## Work instruction
Nothing in the data should be altered when it is repeated in full.

## Items listed in a dataset
----
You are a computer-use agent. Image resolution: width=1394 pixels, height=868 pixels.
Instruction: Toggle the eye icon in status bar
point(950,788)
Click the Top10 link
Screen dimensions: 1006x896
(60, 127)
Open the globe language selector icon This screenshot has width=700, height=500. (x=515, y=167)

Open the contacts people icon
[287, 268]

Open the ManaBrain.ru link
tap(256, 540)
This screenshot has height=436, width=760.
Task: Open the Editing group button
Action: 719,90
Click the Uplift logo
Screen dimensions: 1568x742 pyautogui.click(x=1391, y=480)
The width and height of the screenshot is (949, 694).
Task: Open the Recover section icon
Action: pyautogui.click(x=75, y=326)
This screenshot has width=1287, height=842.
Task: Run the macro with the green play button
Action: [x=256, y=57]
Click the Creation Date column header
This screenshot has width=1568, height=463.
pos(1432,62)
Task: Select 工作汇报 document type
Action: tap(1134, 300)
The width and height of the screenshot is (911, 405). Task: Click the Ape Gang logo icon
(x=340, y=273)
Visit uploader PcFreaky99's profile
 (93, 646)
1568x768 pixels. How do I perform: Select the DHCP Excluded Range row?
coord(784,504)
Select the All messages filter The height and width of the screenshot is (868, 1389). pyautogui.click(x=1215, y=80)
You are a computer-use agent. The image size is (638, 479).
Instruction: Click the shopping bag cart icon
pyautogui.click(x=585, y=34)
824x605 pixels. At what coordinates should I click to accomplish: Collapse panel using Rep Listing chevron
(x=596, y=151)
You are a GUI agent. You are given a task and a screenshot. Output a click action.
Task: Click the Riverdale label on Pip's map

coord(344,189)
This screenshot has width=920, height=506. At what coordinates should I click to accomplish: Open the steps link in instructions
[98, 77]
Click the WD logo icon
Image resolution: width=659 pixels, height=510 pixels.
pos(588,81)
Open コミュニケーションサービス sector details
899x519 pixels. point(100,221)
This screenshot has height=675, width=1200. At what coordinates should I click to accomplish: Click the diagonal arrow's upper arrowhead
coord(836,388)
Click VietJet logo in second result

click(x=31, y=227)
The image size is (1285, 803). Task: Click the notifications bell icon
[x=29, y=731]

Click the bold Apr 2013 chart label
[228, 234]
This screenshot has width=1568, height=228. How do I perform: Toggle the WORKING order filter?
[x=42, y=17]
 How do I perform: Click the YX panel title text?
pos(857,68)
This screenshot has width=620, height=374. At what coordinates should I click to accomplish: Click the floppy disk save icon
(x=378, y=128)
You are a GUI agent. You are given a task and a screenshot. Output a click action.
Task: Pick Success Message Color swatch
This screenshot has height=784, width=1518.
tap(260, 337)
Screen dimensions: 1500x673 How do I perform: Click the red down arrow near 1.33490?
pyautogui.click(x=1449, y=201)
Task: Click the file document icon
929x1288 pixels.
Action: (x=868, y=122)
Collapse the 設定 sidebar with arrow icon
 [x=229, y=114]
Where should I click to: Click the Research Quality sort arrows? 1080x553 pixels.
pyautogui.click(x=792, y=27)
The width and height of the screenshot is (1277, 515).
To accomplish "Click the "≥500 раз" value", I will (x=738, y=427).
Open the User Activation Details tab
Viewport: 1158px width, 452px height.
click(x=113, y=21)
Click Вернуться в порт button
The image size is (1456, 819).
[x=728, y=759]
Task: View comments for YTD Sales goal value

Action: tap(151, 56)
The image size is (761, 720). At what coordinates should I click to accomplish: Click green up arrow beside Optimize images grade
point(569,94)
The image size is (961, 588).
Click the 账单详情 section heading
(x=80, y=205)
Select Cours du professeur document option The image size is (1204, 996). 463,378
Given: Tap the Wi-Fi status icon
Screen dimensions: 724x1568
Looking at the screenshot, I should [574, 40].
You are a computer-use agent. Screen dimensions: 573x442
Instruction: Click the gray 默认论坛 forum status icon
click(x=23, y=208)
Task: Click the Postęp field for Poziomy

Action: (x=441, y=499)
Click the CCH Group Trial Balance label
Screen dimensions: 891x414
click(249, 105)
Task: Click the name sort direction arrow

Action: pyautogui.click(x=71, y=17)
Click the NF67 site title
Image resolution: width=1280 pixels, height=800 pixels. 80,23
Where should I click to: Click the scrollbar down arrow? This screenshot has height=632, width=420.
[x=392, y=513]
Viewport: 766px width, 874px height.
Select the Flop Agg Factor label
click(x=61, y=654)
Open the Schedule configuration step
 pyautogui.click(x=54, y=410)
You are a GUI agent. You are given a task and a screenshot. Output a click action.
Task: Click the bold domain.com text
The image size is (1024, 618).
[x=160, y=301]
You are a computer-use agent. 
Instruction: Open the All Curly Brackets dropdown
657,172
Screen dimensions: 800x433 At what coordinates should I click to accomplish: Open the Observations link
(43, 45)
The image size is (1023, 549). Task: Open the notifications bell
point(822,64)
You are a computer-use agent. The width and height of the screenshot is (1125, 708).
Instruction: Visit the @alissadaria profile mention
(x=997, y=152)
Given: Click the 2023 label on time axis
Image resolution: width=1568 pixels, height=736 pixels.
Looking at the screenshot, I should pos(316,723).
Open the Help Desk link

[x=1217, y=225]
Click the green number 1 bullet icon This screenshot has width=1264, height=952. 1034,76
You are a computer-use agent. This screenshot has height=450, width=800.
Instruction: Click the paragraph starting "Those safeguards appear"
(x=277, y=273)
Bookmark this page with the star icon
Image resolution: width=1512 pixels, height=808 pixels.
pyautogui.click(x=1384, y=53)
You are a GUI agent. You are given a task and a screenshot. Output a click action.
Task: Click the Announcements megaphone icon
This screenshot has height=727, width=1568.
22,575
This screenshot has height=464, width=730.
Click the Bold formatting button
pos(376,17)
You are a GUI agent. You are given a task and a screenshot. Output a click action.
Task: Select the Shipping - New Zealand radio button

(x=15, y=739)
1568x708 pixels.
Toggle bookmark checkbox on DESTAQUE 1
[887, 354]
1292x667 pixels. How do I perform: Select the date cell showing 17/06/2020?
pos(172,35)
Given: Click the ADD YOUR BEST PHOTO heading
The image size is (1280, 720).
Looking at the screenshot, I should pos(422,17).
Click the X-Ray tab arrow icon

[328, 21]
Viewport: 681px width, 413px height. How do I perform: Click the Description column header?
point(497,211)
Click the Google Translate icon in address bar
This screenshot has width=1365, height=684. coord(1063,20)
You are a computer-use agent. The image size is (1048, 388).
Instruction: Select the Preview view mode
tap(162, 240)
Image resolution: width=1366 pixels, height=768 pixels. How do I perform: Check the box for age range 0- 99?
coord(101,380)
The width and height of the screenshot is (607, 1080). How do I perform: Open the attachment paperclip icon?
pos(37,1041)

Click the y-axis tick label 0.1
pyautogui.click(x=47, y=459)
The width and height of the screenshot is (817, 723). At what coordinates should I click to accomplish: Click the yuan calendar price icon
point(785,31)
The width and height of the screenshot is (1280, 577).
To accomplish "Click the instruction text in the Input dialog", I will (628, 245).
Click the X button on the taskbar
----
## Expected answer
You are a computer-use agent. Image resolution: width=1394 pixels, height=868 pixels.
Instruction: Toggle the eye icon in status bar
point(950,788)
Click the Top10 link
Screen dimensions: 1006x896
(60, 127)
Open the globe language selector icon This screenshot has width=700, height=500. (x=515, y=167)

Open the contacts people icon
[287, 268]

Open the ManaBrain.ru link
tap(256, 540)
This screenshot has height=436, width=760.
Task: Open the Editing group button
Action: 719,90
Click the Uplift logo
Screen dimensions: 1568x742 pyautogui.click(x=1391, y=480)
The width and height of the screenshot is (949, 694).
Task: Open the Recover section icon
Action: pyautogui.click(x=75, y=326)
This screenshot has width=1287, height=842.
Task: Run the macro with the green play button
Action: [x=256, y=57]
Click the Creation Date column header
This screenshot has width=1568, height=463.
pos(1432,62)
Task: Select 工作汇报 document type
Action: tap(1134, 300)
The width and height of the screenshot is (911, 405). Task: Click the Ape Gang logo icon
(x=340, y=273)
Visit uploader PcFreaky99's profile
 (93, 646)
1568x768 pixels. How do I perform: Select the DHCP Excluded Range row?
coord(784,504)
Select the All messages filter The height and width of the screenshot is (868, 1389). pyautogui.click(x=1215, y=80)
You are a computer-use agent. The image size is (638, 479).
Instruction: Click the shopping bag cart icon
pyautogui.click(x=585, y=34)
824x605 pixels. At what coordinates should I click to accomplish: Collapse panel using Rep Listing chevron
(x=596, y=151)
You are a GUI agent. You are given a task and a screenshot. Output a click action.
Task: Click the Riverdale label on Pip's map

coord(344,189)
This screenshot has width=920, height=506. At what coordinates should I click to accomplish: Open the steps link in instructions
[98, 77]
Click the WD logo icon
Image resolution: width=659 pixels, height=510 pixels.
pos(588,81)
Open コミュニケーションサービス sector details
899x519 pixels. point(100,221)
This screenshot has height=675, width=1200. At what coordinates should I click to accomplish: Click the diagonal arrow's upper arrowhead
coord(836,388)
Click VietJet logo in second result

click(x=31, y=227)
The image size is (1285, 803). Task: Click the notifications bell icon
[x=29, y=731]

Click the bold Apr 2013 chart label
[228, 234]
This screenshot has width=1568, height=228. How do I perform: Toggle the WORKING order filter?
[x=42, y=17]
 How do I perform: Click the YX panel title text?
pos(857,68)
This screenshot has width=620, height=374. At what coordinates should I click to accomplish: Click the floppy disk save icon
(x=378, y=128)
You are a GUI agent. You are given a task and a screenshot. Output a click action.
Task: Pick Success Message Color swatch
This screenshot has height=784, width=1518.
tap(260, 337)
Screen dimensions: 1500x673 How do I perform: Click the red down arrow near 1.33490?
pyautogui.click(x=1449, y=201)
Task: Click the file document icon
929x1288 pixels.
Action: (x=868, y=122)
Collapse the 設定 sidebar with arrow icon
 [x=229, y=114]
Where should I click to: Click the Research Quality sort arrows? 1080x553 pixels.
pyautogui.click(x=792, y=27)
The width and height of the screenshot is (1277, 515).
To accomplish "Click the "≥500 раз" value", I will (x=738, y=427).
Open the User Activation Details tab
Viewport: 1158px width, 452px height.
click(x=113, y=21)
Click Вернуться в порт button
The image size is (1456, 819).
[x=728, y=759]
Task: View comments for YTD Sales goal value

Action: tap(151, 56)
The image size is (761, 720). At what coordinates should I click to accomplish: Click green up arrow beside Optimize images grade
point(569,94)
The image size is (961, 588).
Click the 账单详情 section heading
(x=80, y=205)
Select Cours du professeur document option The image size is (1204, 996). 463,378
Given: Tap the Wi-Fi status icon
Screen dimensions: 724x1568
Looking at the screenshot, I should [574, 40].
You are a computer-use agent. Screen dimensions: 573x442
Instruction: Click the gray 默认论坛 forum status icon
click(x=23, y=208)
Task: Click the Postęp field for Poziomy

Action: (x=441, y=499)
Click the CCH Group Trial Balance label
Screen dimensions: 891x414
click(249, 105)
Task: Click the name sort direction arrow

Action: pyautogui.click(x=71, y=17)
Click the NF67 site title
Image resolution: width=1280 pixels, height=800 pixels. 80,23
Where should I click to: Click the scrollbar down arrow? This screenshot has height=632, width=420.
[x=392, y=513]
Viewport: 766px width, 874px height.
Select the Flop Agg Factor label
click(x=61, y=654)
Open the Schedule configuration step
 pyautogui.click(x=54, y=410)
You are a GUI agent. You are given a task and a screenshot. Output a click action.
Task: Click the bold domain.com text
The image size is (1024, 618).
[x=160, y=301]
You are a computer-use agent. 
Instruction: Open the All Curly Brackets dropdown
657,172
Screen dimensions: 800x433 At what coordinates should I click to accomplish: Open the Observations link
(43, 45)
The image size is (1023, 549). Task: Open the notifications bell
point(822,64)
You are a computer-use agent. The width and height of the screenshot is (1125, 708).
Instruction: Visit the @alissadaria profile mention
(x=997, y=152)
Given: Click the 2023 label on time axis
Image resolution: width=1568 pixels, height=736 pixels.
Looking at the screenshot, I should pos(316,723).
Open the Help Desk link

[x=1217, y=225]
Click the green number 1 bullet icon This screenshot has width=1264, height=952. 1034,76
You are a computer-use agent. This screenshot has height=450, width=800.
Instruction: Click the paragraph starting "Those safeguards appear"
(x=277, y=273)
Bookmark this page with the star icon
Image resolution: width=1512 pixels, height=808 pixels.
pyautogui.click(x=1384, y=53)
You are a GUI agent. You are given a task and a screenshot. Output a click action.
Task: Click the Announcements megaphone icon
This screenshot has height=727, width=1568.
22,575
This screenshot has height=464, width=730.
Click the Bold formatting button
pos(376,17)
You are a GUI agent. You are given a task and a screenshot. Output a click action.
Task: Select the Shipping - New Zealand radio button

(x=15, y=739)
1568x708 pixels.
Toggle bookmark checkbox on DESTAQUE 1
[887, 354]
1292x667 pixels. How do I perform: Select the date cell showing 17/06/2020?
pos(172,35)
Given: Click the ADD YOUR BEST PHOTO heading
The image size is (1280, 720).
Looking at the screenshot, I should pos(422,17).
Click the X-Ray tab arrow icon

[328, 21]
Viewport: 681px width, 413px height. How do I perform: Click the Description column header?
point(497,211)
Click the Google Translate icon in address bar
This screenshot has width=1365, height=684. coord(1063,20)
You are a computer-use agent. The image size is (1048, 388).
Instruction: Select the Preview view mode
tap(162, 240)
Image resolution: width=1366 pixels, height=768 pixels. How do I perform: Check the box for age range 0- 99?
coord(101,380)
The width and height of the screenshot is (607, 1080). How do I perform: Open the attachment paperclip icon?
pos(37,1041)

Click the y-axis tick label 0.1
pyautogui.click(x=47, y=459)
The width and height of the screenshot is (817, 723). At what coordinates should I click to accomplish: Click the yuan calendar price icon
point(785,31)
The width and height of the screenshot is (1280, 577).
To accomplish "Click the instruction text in the Input dialog", I will (628, 245).
Click the X button on the taskbar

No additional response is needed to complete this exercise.